2.5. Performance Evaluation

Three specialists in rehabilitation medicine annotated and validated the pharyngeal phase occurrence. They annotated the start and end frames of all occurrences of the pharyngeal phase in all experimental VFSS video clips. According to medical criteria [28,29], the beginning of the pharyngeal phase is defined as the moment when the head of the bolus is propelled to the pharynx, when the soft palate elevates and presses against the posterior wall of the pharynx. The end of the pharyngeal phase is defined as the point when the tail of the bolus exits through the opening of the upper esophageal sphincter.

To comprehensively evaluate the recognition performance of the pharyngeal phase on the test dataset, the accuracy, sensitivity, specificity, false positive rate (FPR), false negative rate (FNR), positive prediction value (PPV), Negative Prediction Value (NPV), diagnostic odds ratio (DOR), area under the receiver operating characteristic curve (AUC), Matthews correlation coefficient (MCC) and kappa were calculated as follows:

Accuracy (ACC) = \frac{T P + T N}{T P + T N + F N + F P}

Sensitivity (True Positive Rate, TPR) = \frac{T P}{T P + F N}

Specificity (True Negative Rate, TNR) = \frac{T N}{T N + F P} False Positive Rate (FPR) = \frac{F P}{F N + T N} False Negative Rate (FNR) = \frac{F N}{F N + T P}

Positive Prediction Value (PPV) = \frac{T P}{T P + F P} Negative Prediction Value (NPV) = \frac{T N}{T N + F N} Diagnostic Odds Ratio (DOR) = \frac{(T P / F N)}{(F P / T N)} Matthew ’ s correlation coefficient (MCC) = \frac{T P \times T N - F P \times F N}{\sqrt{(T P + F P) (T P + F N) (T N + F P) (T N + F N)}}

k a p p a = \frac{p_{0} - p_{e}}{1 - p_{e}}

p_{0} = \frac{T P + T N}{T P + T N + F P + F N} p_{e} = \frac{(T P + F N) \times (T P + F P) + (F P + T N) \times (F N + T N)}{{(T P + T N + F P + F N)}^{2}} .

TP and FP denote the number of correctly and incorrectly predicted frame images from the entire video clip in the test dataset, respectively. Similarly, TN and FN represent the number of correctly and incorrectly predicted frame images from the entire video clip in the test dataset, respectively.

A sample of the evaluation process is shown in Figure 5. In one of the video clips in the test dataset, true pharyngeal phase-labeled frames existed in the video clip; predicted pharyngeal phase-labeled frames with confidence scores by the trained CNN model existed as well. In the evaluation process, any true labeled frame (true pharyngeal phase frame) that is not predicted as the pharyngeal phase frame by the trained CNN is counted as an FN and any false labeled frame (not pharyngeal phase frame) that is predicted as a pharyngeal phase frame by the trained CNN is counted as an FP.

3. Results

This study was conducted using experimental groups according to the degree of fine-tuning of one backbone deep CNN (VGG16). For each experimental group according to the number of trainable blocks (0 to 5) of the backbone deep CNN (VGG-16) used in this study, the number of non-trainable parameters, number of trainable parameters and training time of each experimental group are shown in Figure 6.

3.1. Classification Performance

Table 1, Figure 7 and Figure 8 demonstrate the summarized prediction performance of each experimental group for recognizing the pharyngeal phase frames in the test VFSS video clips. In particular, Figure 7 depicts the changes of some indexes for model performance, reliability and prediction score according to the numbers of trainable blocks in the deep CNN (VGG-16).

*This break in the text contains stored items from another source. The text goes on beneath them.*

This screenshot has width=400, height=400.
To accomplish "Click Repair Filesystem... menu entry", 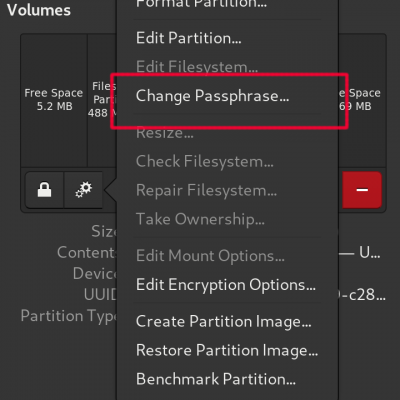I will point(206,191).
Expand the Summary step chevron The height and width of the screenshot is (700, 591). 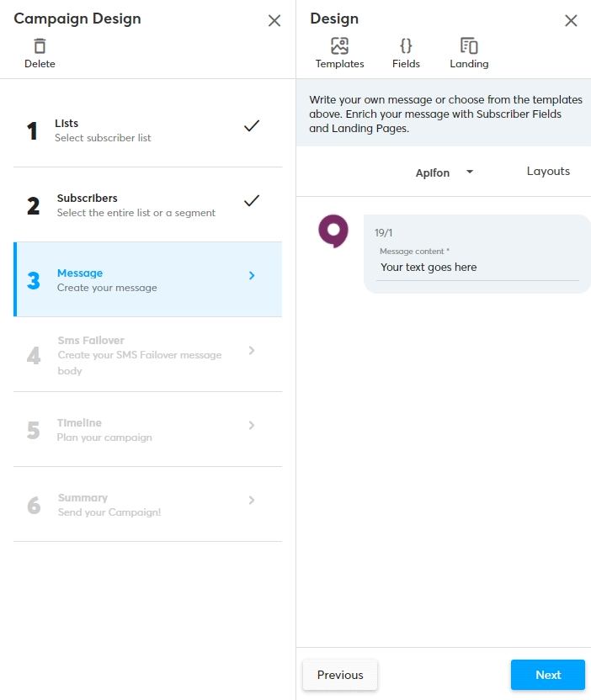pos(252,500)
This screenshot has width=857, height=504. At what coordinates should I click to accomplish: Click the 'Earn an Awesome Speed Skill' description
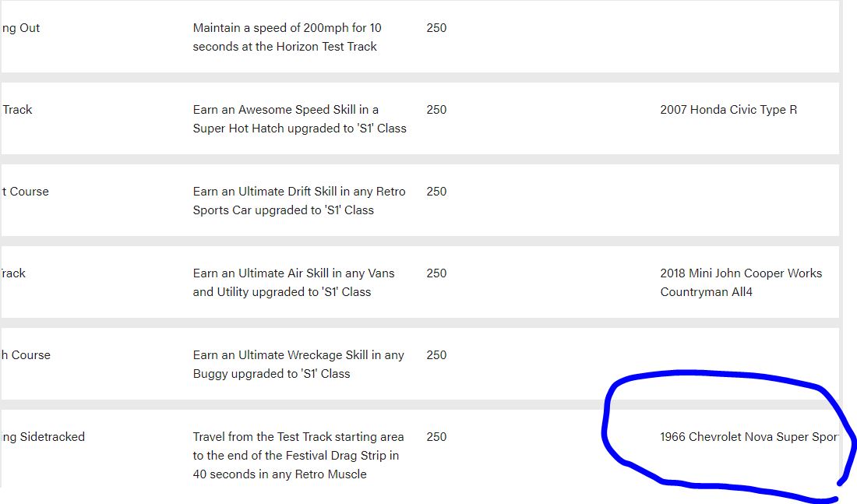299,118
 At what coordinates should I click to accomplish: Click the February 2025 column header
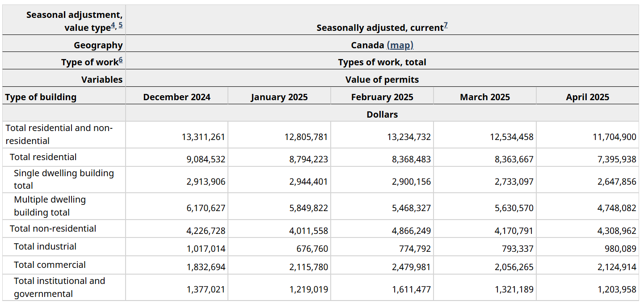pos(382,97)
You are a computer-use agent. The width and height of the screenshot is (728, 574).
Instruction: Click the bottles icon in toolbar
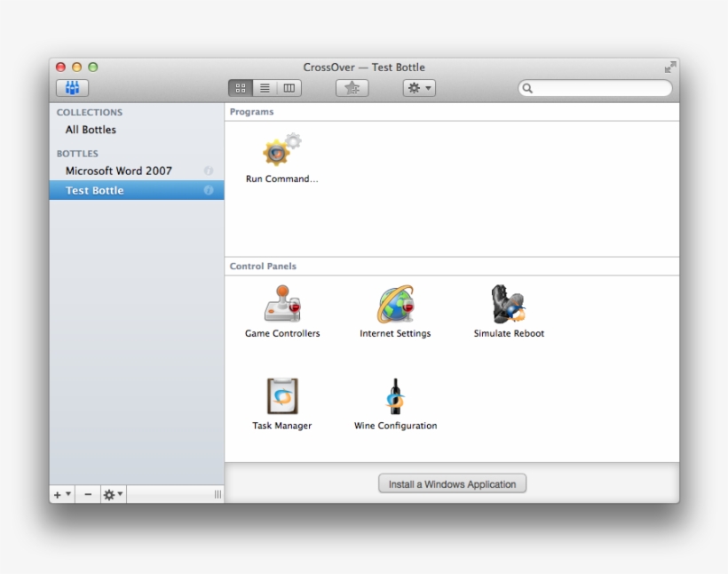[x=72, y=88]
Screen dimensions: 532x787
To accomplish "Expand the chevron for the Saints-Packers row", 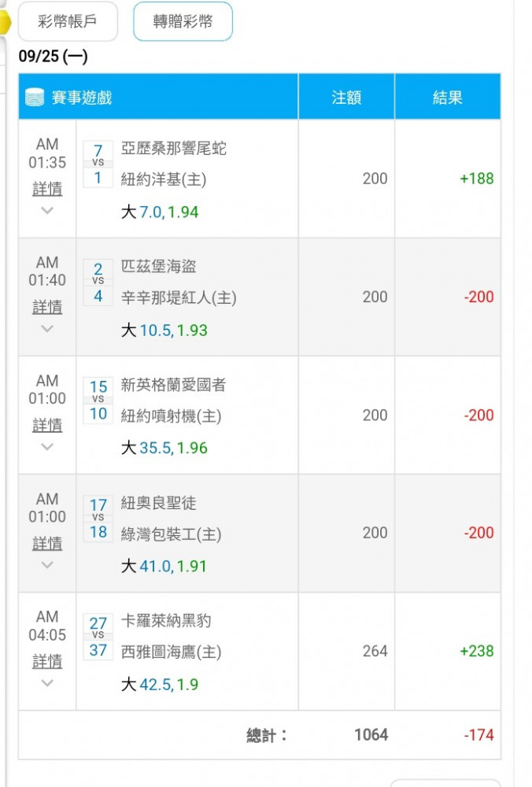I will click(x=47, y=564).
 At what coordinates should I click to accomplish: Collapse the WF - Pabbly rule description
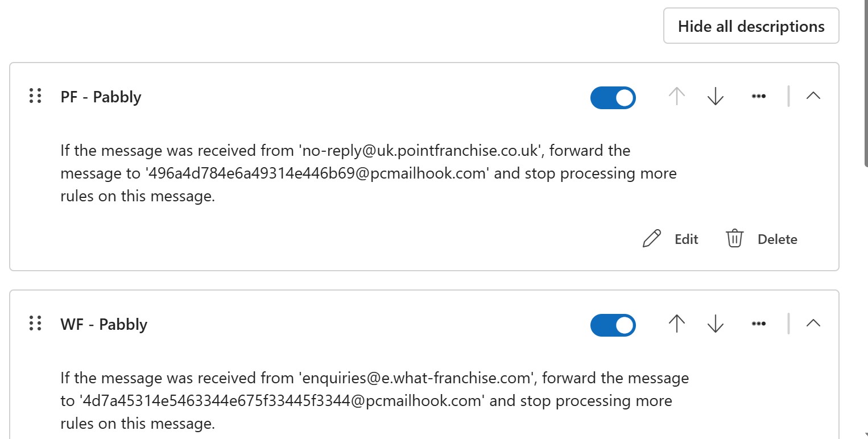[813, 324]
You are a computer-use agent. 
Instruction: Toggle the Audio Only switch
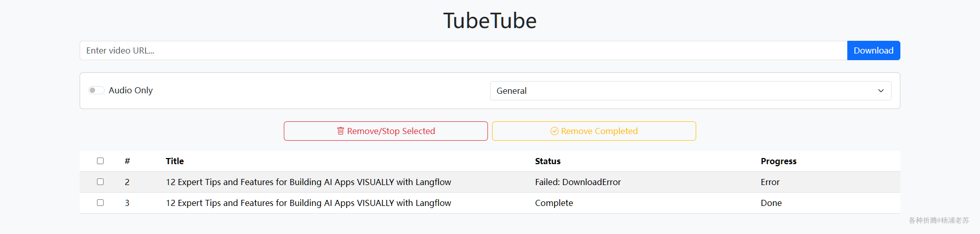pos(96,90)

Among all experimental groups, fine-tuned with all blocks of the VGG-16 model (VGG16-FT5) achieved the highest recognizing performance, that is, the accuracy of 93.20 (±1.25)%, sensitivity of 84.57 (±5.19)%, specificity of 94.36 (±1.21)%, FPR of 5.64 (±5.64)%, FNR of 15.43 (±5.19)%, PPV of 67.19 (±4.98)%, NPV of 97.84 (±0.72)%, DOR of 104.9054 (±36.92), AUC of 0.8947 (±0.0269), MCC of 0.716 1 (±0.0482) and Kappa of 0.7093 (±0.0488). All performance metrics values generated through 5-fold cross validation of each experimental group are presented in Supplementary Table S1.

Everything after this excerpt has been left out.